Both the Bush administration and the Obama administration had rejected requests to make the text of ACTA public, with the White House saying that disclosure would cause "damage to the national security."
[76] In 2009, Knowledge Ecology International filed a FOIA (
Freedom of Information Act) request in the United States, but their entire request was denied. The Office of the United States Trade Representative's Freedom of Information office stated the request was withheld for being material "properly classified in the interest of national security."
[77] US Senators
Bernie Sanders (I-VT) and
Sherrod Brown (D-OH) penned a letter on 23 November 2009, asking the United States Trade Representative to make the text of the ACTA public.
[78]
An open letter signed by many organizations, including
Consumers International,
EDRi (27 European civil rights and privacy NGOs), the
Free Software Foundation (FSF), the Electronic Frontier Foundation (EFF), ASIC (French trade association for web 2.0 companies), and the
Free Knowledge Institute (FKI), states that "the current draft of ACTA would profoundly restrict the fundamental rights and freedoms of European citizens, most notably the freedom of expression and communication privacy."
[58] The
Free Software Foundation argues that ACTA will create a culture of surveillance and suspicion.
[59] Aaron Shaw, Research Fellow at the
Berkman Center for Internet & Society at
Harvard University, argues that "ACTA would create unduly harsh legal standards that do not reflect contemporary principles of democratic government, free market exchange, or civil liberties. Even though the precise terms of ACTA remain undecided, the negotiants' preliminary documents reveal many troubling aspects of the proposed agreement" such as removing "legal safeguards that protect Internet Service Providers from liability for the actions of their subscribers" in effect giving ISPs no option but to comply with privacy invasions. Shaw further says that "[ACTA] would also facilitate privacy violations by trademark and copyright holders against private citizens suspected of infringement activities without any sort of legal due process".
[60]
The Free Software Foundation (FSF) has published "Speak out against ACTA", stating that the ACTA threatens free software by creating a culture "in which the freedom that is required to produce free software is seen as dangerous and threatening rather than creative, innovative, and exciting."

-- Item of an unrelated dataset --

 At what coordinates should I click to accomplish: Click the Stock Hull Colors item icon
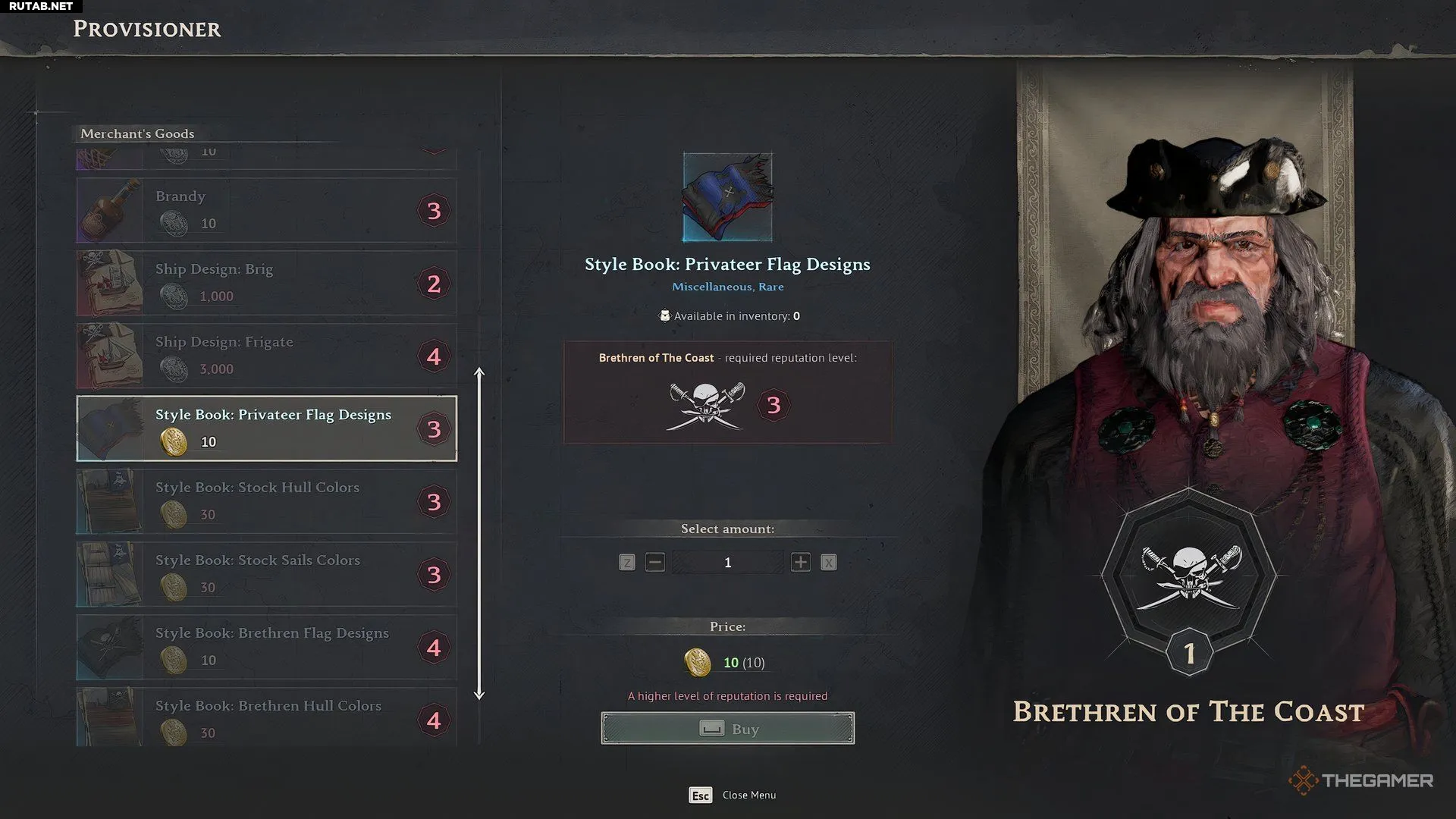point(110,501)
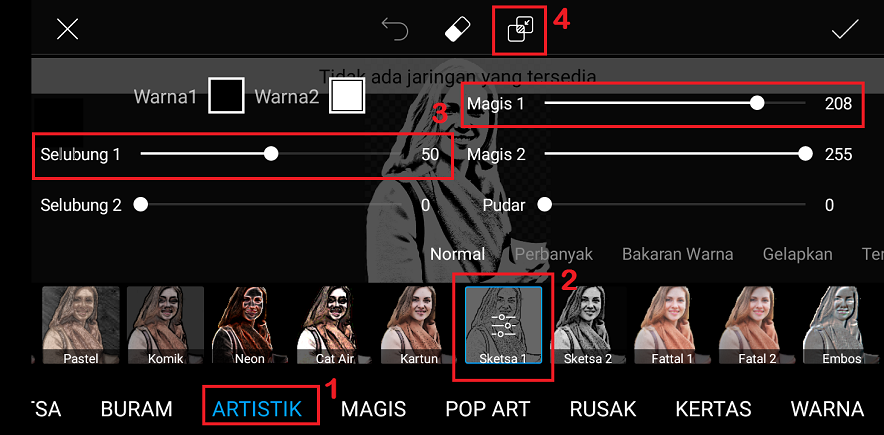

[59] ACTA would also require that existing ISPs no longer host free software that can access copyrighted media; this would substantially affect many sites that offer free software or host software projects such as
SourceForge. Specifically the FSF argues that ACTA will make it more difficult and expensive to distribute free software via
file sharing and
P2P technologies like
BitTorrent, which are currently used to distribute large amounts of free software. The FSF also argues that ACTA will make it harder for users of free operating systems to play non-free media because
DRM protected media would not be legally playable with free software.